## What the task asks
Rewrite the lines below as a JSON list of strings, one string per line and blank lines omitted, starting with the line that contains "You are a GUI" and continuing through the last line. Leave the pictures out of the list.

─── Materials provided ───

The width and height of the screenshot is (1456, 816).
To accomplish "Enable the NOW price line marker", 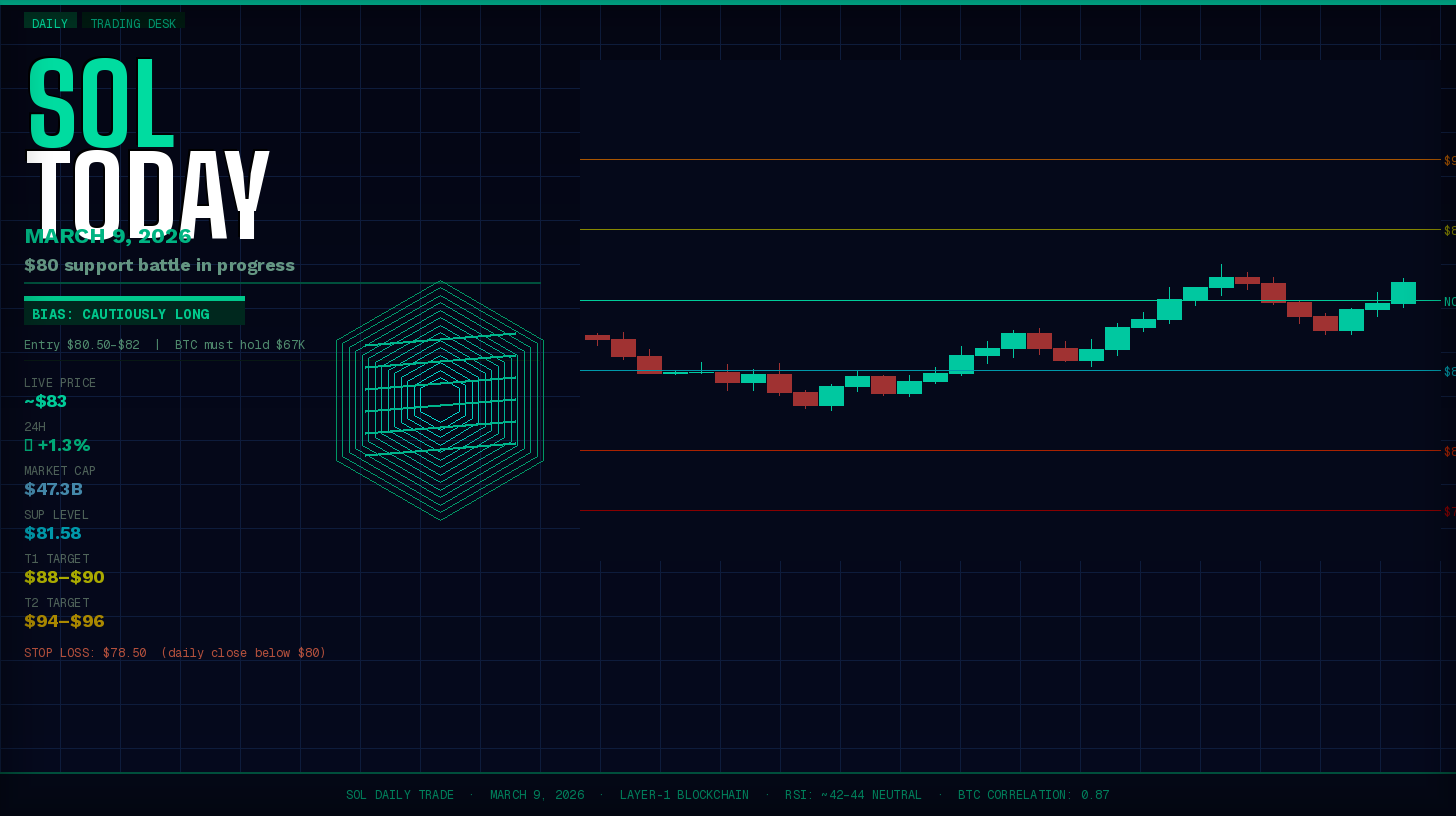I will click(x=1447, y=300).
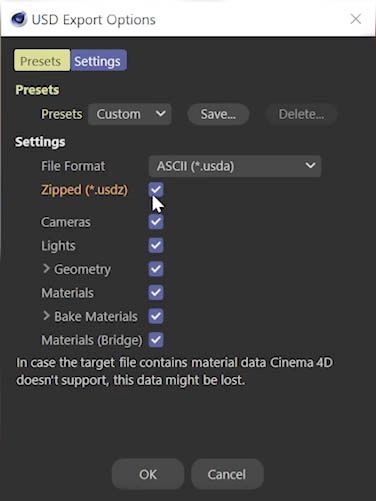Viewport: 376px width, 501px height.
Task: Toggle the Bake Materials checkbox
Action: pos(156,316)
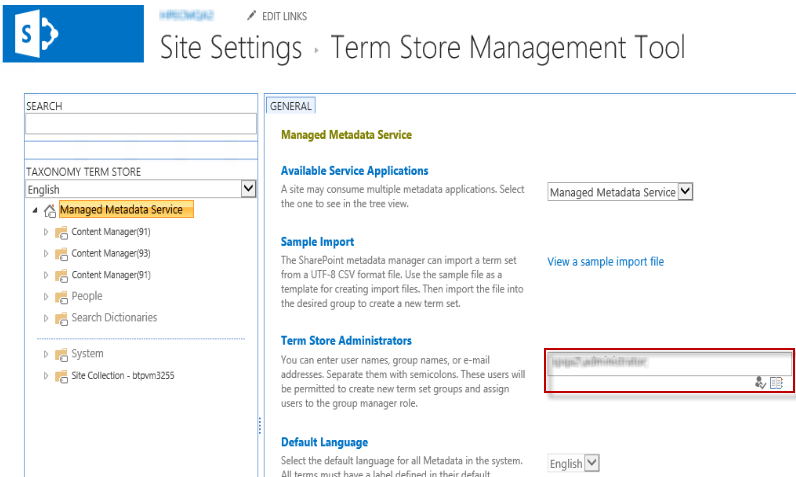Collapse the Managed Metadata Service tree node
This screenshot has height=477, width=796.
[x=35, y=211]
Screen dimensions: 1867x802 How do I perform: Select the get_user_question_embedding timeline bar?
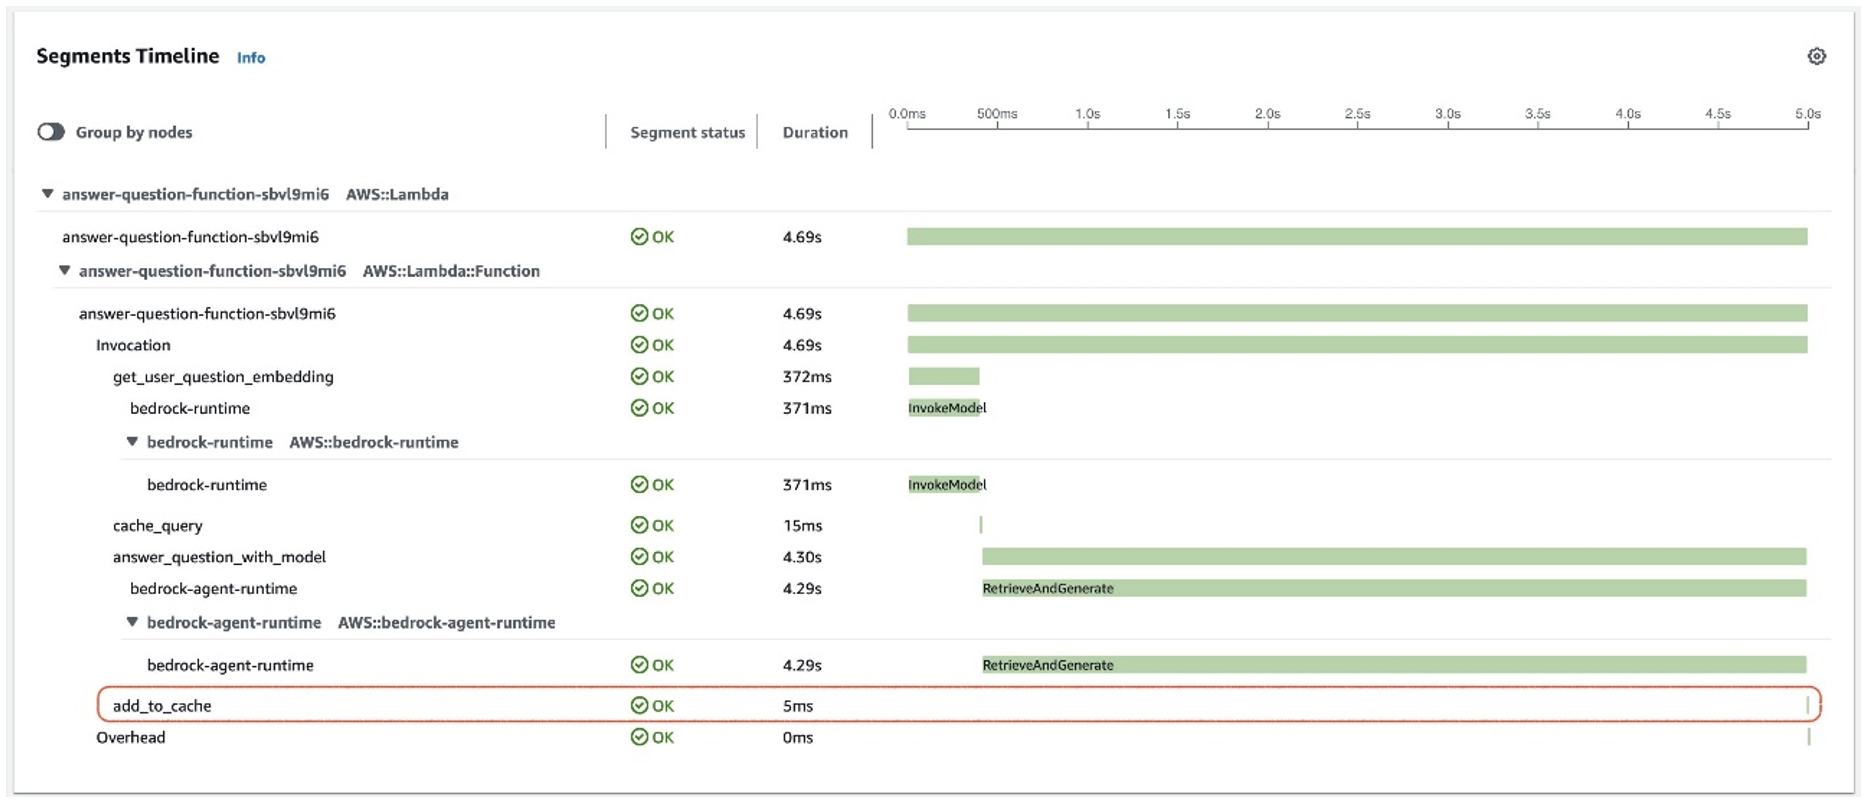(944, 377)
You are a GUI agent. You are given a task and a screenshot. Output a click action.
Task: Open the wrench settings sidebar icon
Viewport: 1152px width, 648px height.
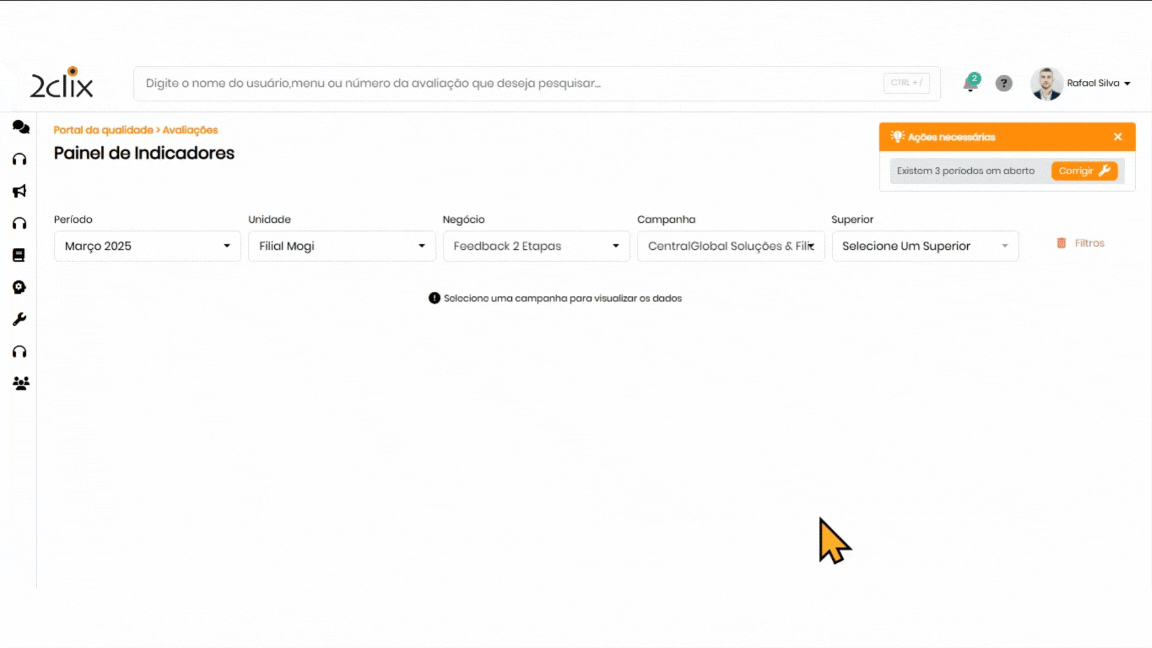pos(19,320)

───

## Written solution
[
  "You are a GUI agent. You are given a task and a screenshot. Output a click action.",
  "Task: Open the wrench settings sidebar icon",
  "Viewport: 1152px width, 648px height.",
  "pos(19,320)"
]